» DATA:
============

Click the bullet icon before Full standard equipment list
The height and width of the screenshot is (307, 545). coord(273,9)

============

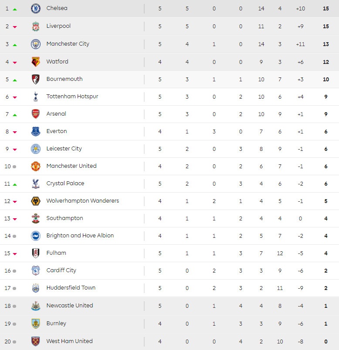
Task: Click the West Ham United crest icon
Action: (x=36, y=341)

============

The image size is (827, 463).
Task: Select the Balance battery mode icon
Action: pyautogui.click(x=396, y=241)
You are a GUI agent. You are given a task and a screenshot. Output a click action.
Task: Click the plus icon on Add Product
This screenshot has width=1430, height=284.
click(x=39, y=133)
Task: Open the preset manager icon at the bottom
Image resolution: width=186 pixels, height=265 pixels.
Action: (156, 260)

============

» PROBLEM:
Show each line of the data above that contains the string "icon". Case counts.

» RESULT BELOW:
Click the bullet icon before Full standard equipment list
Task: Click the West Ham United crest icon
Task: Select the Balance battery mode icon
Task: Click the plus icon on Add Product
Task: Open the preset manager icon at the bottom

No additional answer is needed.